Attachment styles were first described in the psychological theory known as Attachment Theory.

What is Attachment Theory?

Attachment theory was formulated by the psychoanalyst John Bowlby.

Infant Attachment is a psychological term that refers to the emotional bond that emerges during the first year of life between an infant and one or a few significant adult caregivers.

The emotional bond between the infant and their primary caretaker contributes to the infant forming a feeling of security or trust in themselves.

Attachment by the infant is secure or insecure.

When an infant has a secure attachment  with their caregiver, the child seeks to be close to that person when they feel tense or anxious. When an infant has an insecure relationship with their primary caretaker, feeling tense or anxious leads to them avoiding the caretaker or experiencing conflict between approaching and avoiding their caregiver. A fourth category of insecure attachment is disorganized attachment where the child reacts strangely or by freezing or acting with confusion.

What does Attachment Theory have to do with my relationships as an adult?

Attachment is a human need.

Connection is a human need.

Independence is a human need.

Until ages three or four, a child’s social experiences form an internal working model that the child will use throughout their continuing development and in their forming of future relationships throughout their lives.  The continuum of the way they perceive attachment, between attachment and separation, relatedness and self-definition, or intimacy and autonomy is a fundamental aspect of the development of their personality. Attachment may also influence self-definition and feelings and beliefs about self-worth.

Considering our attachment style and our partner's attachment style can help us to relate to each other and form healthier relationships.

Most people have one of 3 attachment styles:

Secure Attachment

Anxious Attachment

Avoidant Attachment

Secure Attachment

People with secure attachment feel comfortable with intimacy and balance the needs for intimacy and autonomy. They find it is easy to be warm and loving toward their partner and have an accurate sense of their partner's feelings and desires. They are open to hearing their partner's needs and don't fear being supportive.

Even if only one person in a partnership has a securely attached style, that person can influence the relationship in positive ways with the behaviors that come more naturally to securely attached persons, than they do to anxious or avoidant attached persons.

Securely attached people tend to be more flexible, are not as defensive about criticism, and are open minded when it comes to change.  They are responsive to their partner's needs. Most importantly they understand and rely on effective communication.

Anxious Attachment

People with anxious attachment crave closeness. They look for signs that their partner wants to pull away and will worry about their relationships when they perceive the other person wants more space for individuality. They search for the feeling and display of intimacy.

Anxious attachment individuals have a greater capacity for intimacy than most.  Hyper-vigilance to the behaviors of those they are close to gives anxiously attached individuals a keen awareness of the feelings and behaviors of people around them, making them insightful.

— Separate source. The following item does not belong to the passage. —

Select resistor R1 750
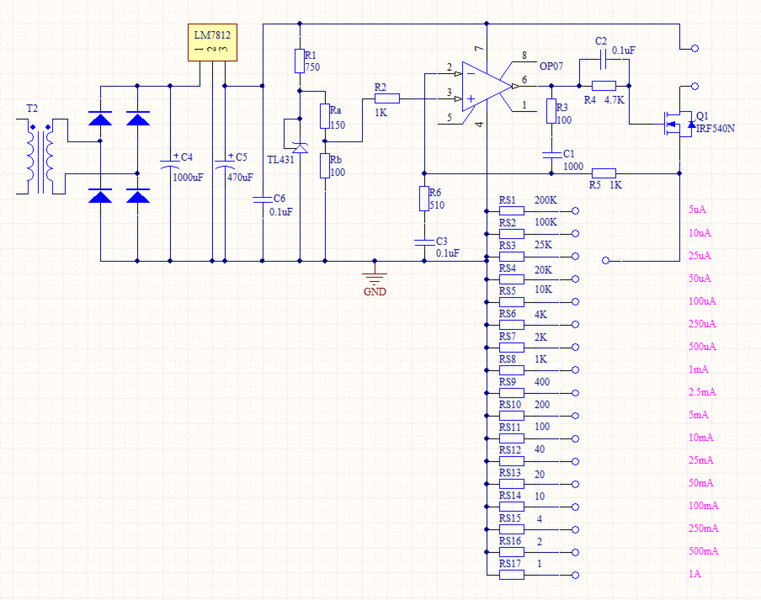(x=299, y=61)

This can be a strong advantage in life. However, if their awareness and sensitivity leads to behaviors in which they take their partner's distance personally or expend excessive energy worrying about and protesting their partner's behaviors, there is likely to be unhealthy levels of conflict and drama in the relationship. They may tend to worry that their partner does not want to be as close to them and are very sensitive to picking up cues that their partner seeks distance from them. For example, they will notice and feel insecure when their partner does not quickly return a text.

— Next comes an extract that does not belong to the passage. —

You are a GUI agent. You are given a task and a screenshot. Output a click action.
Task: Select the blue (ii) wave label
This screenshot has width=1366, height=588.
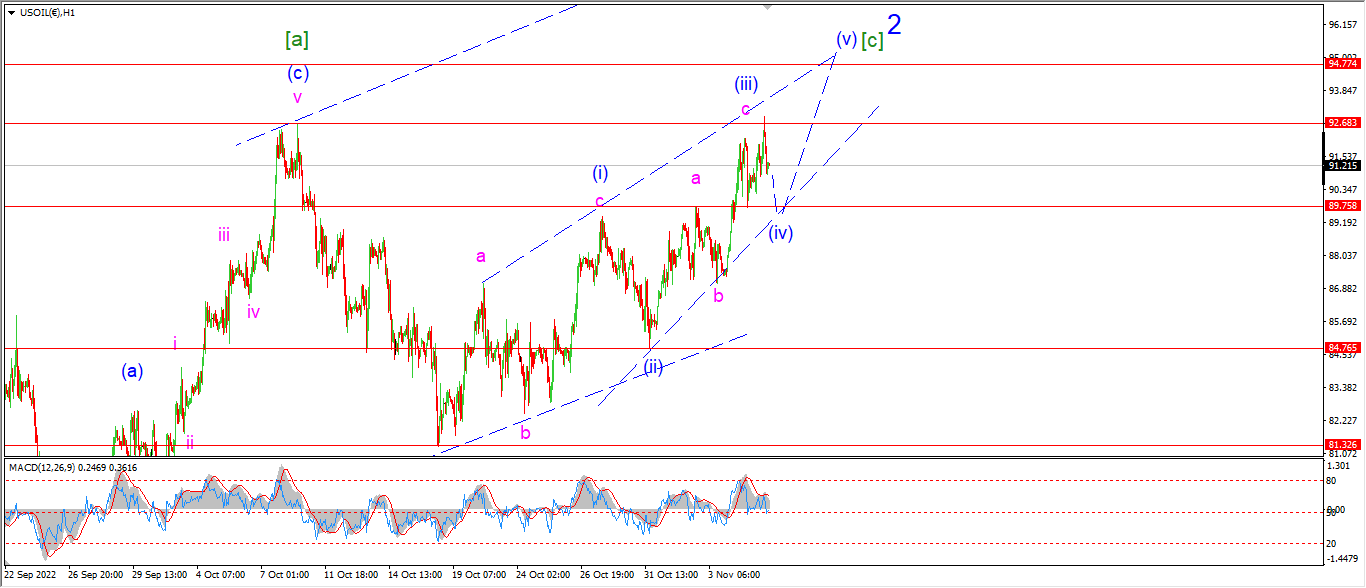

The efforts by anxiously attached people to keep the other close are called activating strategies. These strategies include obsessing about their partner, assuming there is no other person in the world who would love them but the other, and thinking that there are so few people they could be compatible with that they will never find another partner. They have a hard time letting go of even very unhappy relationships. They may do things to get their partner's immediate attention including acting opposite of what they want by acting completely disinterested in them.

Activating strategies may continue until their partner acts in a way that causes them to feel secure in the relationship again. Anxious feelings and activating strategies in excess can lead to a life characterized by frequently alternating highs and lows.

Acknowledging their needs for intimacy with potential partners will lead anxiously attached people to healthier match ups. Being open about their need for availability, intimacy, and security in a relationship takes courage but is wise. A partner with a secure attachment style will help them to find balance.

Dating someone with an avoidant attachment style will be particularly difficult. Avoidant potential partners alert others to their style by sending mixed messages or suggesting that another person's need for intimacy is needy.

A person with anxious attachment feels most secure when their partner acts consistently and communicates well. If they can postpone reacting and avoid jumping to conclusions, they may be able to enjoy the strengths of this attachment style and minimize the negative energy expenditures.

 

Avoidant Attachment

People with avoidant attachment are wary of intimacy in relationships, fear too much closeness, and are not very sensitive to their partner's emotional shifts. They believe being close to another comes at the expense of their autonomy or independence and will lead to enmeshment. Avoidantly attached people value independence and autonomy over closeness and intimacy. Too much closeness leaves them feeling uncomfortable or trapped. They worry that the relationship will get in the way of their independent lives.

A person with anxious attachment wants closeness but is worried that the closeness will grow to be too intense and the relationship may swallow them up. They worry losing their independence more than worrying about closeness or rejection. Because of their wariness to intimacy they struggle with opening up to their partners.

When feeling the discomfort of closeness, avoidant attachment people will engage in deactivating strategies in order to decrease intimacy. These include: focusing on a partner's small imperfections, idealizing a former partner with whom they no longer have to have intimacy concerns about, and forming relationships with people who are unable to commit.

With mindfulness about deactivating strategies, an avoidant person can come to identify when they are trying to distance from another out of fear of intimacy.

There is a fourth form of attachment style that is far less common and is a combination of anxious and avoidant. These person's will display both anxious and avoidant behaviors.

The two distinct processes of developing intimacy and autonomy are synergistic and interdependent in normal development.  

Satisfying relationships are dependent upon a mature self-definition and strong sense of identity.  Conversely, the development of increasingly mature, reciprocal, and satisfying interpersonal relationships depends on the development of a more mature self-definition or identity. Healthy relationships foster this interdependence.

Balancing intimacy and autonomy is an ongoing process for all of us. Mindfulness to activating and deactivating behaviors can limit these behaviors allowing for more direct communication about an individual's needs.